I hadn't planned to build fires, but realized a real firepan might be nice for an October trip, so ginned this up from a Boyce Greer design I found online:


----------



## cuzin (Oct 4, 2007)

Infidien said:


> I hadn't planned to build fires, but realized a real firepan might be nice for an October trip, so ginned this up from a Boyce Greer design I found online:


That thing looks sweet! Any chance you'd make a limited run for fellow buzzards? I'd buy one!


----------



## liquidlimo (Jan 27, 2017)

I built one from an oil drain pan. Works great on my duckie. 1/2 conduit and clamps legs slide out and store in pan. Grill is webber kettle bottom grate.


----------



## Infidien (May 27, 2013)

cuzin said:


> That thing looks sweet! Any chance you'd make a limited run for fellow buzzards? I'd buy one!


I'm not set up to work with sheet. You could do like I did: Metal Supermarket will cut the pieces, then take them to a fabricator with a sheet bender. Drill and deburr youself. Here's the plans: 

Or you could by one from 4 corners for about 2x$.


----------



## cuzin (Oct 4, 2007)

Infidien said:


> I'm not set up to work with sheet. You could do like I did: Metal Supermarket will cut the pieces, then take them to a fabricator with a sheet bender. Drill and deburr youself. Here's the plans:
> 
> Or you could by one from 4 corners for about 2x$.




Daaammmnnn - Metal Supermarket!?!?! Who knew? That's so ... metal. I've been eating the wrong stuff all these years....


----------



## CurrentLY (Aug 24, 2016)

https://suspiciousdevices.com/blog/2017/6/8/firepan

Tom built a prototype of the "lean and mean" Ti foil firepan that I plan to take on a self-supported MFS packraft trip. We launch on Friday.


----------



## Infidien (May 27, 2013)

CurrentLY said:


> https://suspiciousdevices.com/blog/2017/6/8/firepan
> 
> Tom built a prototype of the "lean and mean" Ti foil firepan that I plan to take on a self-supported MFS packraft trip. We launch on Friday.
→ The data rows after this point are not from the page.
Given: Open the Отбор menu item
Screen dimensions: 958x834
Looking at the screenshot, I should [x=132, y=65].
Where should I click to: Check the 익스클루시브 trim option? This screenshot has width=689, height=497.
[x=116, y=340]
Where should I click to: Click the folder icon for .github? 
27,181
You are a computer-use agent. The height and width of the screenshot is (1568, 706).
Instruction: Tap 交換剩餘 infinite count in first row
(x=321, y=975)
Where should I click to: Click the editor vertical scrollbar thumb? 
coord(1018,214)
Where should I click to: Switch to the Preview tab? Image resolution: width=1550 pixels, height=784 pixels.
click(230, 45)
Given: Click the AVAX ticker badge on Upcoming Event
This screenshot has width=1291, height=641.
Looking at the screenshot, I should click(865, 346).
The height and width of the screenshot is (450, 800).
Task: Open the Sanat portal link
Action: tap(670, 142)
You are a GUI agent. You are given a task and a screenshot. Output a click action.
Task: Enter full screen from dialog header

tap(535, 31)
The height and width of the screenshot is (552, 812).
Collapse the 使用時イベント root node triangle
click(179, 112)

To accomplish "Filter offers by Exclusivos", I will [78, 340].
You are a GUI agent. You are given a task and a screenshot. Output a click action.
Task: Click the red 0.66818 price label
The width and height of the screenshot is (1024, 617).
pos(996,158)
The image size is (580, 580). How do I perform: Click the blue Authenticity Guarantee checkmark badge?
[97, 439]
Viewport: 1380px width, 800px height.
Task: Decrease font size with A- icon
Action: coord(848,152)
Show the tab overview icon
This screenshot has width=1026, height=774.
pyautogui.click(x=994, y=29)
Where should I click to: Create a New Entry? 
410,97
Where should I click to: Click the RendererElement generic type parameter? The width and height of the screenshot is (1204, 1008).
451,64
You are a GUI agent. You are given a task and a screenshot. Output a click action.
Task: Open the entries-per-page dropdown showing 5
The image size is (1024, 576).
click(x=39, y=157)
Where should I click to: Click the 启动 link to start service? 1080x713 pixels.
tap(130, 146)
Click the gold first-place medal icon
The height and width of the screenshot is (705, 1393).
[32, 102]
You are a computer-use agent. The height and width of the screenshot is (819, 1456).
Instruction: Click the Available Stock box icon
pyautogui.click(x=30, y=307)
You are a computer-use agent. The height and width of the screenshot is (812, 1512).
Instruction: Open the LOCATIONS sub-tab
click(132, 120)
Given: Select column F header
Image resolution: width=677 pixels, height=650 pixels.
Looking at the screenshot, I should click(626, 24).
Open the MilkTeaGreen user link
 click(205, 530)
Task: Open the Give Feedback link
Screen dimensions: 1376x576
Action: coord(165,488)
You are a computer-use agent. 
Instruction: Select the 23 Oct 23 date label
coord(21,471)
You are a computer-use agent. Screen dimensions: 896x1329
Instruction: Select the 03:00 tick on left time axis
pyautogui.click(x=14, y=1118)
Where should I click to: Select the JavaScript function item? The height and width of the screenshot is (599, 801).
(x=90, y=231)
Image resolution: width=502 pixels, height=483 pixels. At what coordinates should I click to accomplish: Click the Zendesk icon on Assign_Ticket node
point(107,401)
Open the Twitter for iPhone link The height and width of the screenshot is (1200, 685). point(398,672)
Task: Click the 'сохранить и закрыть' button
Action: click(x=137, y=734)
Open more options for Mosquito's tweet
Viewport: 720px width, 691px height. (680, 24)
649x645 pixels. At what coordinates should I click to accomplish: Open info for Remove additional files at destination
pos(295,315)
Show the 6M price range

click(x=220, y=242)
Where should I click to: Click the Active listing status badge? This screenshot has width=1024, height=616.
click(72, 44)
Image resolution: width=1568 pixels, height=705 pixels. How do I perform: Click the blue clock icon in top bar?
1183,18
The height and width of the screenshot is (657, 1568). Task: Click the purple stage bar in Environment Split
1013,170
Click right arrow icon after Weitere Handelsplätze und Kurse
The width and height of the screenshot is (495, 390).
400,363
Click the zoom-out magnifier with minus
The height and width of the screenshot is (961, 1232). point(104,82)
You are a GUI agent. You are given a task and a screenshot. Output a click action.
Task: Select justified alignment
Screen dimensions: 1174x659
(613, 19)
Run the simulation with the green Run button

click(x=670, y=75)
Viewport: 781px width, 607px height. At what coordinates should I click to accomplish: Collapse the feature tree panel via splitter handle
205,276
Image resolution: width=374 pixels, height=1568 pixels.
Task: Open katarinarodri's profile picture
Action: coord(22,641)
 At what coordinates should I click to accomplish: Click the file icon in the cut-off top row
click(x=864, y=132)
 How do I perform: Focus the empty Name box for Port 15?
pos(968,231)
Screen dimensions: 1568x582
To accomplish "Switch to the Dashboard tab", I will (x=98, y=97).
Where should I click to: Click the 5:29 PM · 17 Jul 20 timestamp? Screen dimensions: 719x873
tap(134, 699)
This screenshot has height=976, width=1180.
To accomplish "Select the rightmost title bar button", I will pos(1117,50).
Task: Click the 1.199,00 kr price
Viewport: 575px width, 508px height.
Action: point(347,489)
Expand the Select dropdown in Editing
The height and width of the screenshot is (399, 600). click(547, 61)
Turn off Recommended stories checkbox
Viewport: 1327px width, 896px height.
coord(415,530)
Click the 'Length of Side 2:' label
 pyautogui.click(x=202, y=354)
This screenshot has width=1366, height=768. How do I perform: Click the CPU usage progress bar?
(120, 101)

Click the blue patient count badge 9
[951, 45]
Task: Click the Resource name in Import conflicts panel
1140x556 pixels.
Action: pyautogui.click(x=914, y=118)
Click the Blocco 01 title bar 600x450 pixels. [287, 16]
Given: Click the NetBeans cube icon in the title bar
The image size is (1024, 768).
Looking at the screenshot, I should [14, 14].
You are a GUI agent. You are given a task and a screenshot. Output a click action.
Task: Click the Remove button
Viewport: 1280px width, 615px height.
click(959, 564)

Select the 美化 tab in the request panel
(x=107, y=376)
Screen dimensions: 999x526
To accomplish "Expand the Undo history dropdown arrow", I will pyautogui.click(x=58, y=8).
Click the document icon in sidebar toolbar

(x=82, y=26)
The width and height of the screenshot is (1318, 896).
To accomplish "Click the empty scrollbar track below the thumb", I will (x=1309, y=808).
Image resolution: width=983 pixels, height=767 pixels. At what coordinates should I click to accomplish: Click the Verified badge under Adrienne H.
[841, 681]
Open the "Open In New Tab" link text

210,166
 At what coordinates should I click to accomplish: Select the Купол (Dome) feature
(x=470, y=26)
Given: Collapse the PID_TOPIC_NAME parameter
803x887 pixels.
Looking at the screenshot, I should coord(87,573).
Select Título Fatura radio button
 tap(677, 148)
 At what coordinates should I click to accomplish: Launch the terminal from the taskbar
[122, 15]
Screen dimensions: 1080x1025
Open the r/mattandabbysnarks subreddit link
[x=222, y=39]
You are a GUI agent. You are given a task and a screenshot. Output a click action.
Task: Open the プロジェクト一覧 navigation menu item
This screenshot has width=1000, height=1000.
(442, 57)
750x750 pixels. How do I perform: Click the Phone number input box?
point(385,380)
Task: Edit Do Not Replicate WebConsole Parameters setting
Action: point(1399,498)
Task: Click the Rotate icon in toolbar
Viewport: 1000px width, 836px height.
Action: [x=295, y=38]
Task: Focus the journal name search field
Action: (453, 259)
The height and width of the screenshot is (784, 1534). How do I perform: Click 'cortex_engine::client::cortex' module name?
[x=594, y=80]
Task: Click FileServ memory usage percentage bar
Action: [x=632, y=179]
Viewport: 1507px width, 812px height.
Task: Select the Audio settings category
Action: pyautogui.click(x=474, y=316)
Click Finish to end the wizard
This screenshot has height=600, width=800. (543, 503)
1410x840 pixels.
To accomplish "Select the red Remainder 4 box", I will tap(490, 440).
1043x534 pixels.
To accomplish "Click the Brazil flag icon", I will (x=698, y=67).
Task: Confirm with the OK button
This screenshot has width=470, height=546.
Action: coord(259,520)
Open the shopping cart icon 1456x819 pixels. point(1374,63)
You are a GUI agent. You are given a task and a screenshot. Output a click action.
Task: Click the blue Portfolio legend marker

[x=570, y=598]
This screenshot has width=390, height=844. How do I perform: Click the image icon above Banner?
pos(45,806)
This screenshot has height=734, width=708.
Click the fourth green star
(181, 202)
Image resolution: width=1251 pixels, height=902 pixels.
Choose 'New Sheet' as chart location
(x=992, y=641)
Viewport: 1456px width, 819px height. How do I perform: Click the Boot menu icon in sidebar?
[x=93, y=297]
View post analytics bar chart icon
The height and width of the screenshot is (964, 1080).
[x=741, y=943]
That is pretty impressive and, though too late for this trip, I sent him an email.

Anybody have any good ideas for packing out ashes where space is severely limited?


----------



## Mr. Mike (Sep 15, 2017)

CurrentLY said:


> https://suspiciousdevices.com/blog/2017/6/8/firepan
> 
> Tom built a prototype of the "lean and mean" Ti foil firepan that I plan to take on a self-supported MFS packraft trip. We launch on Friday.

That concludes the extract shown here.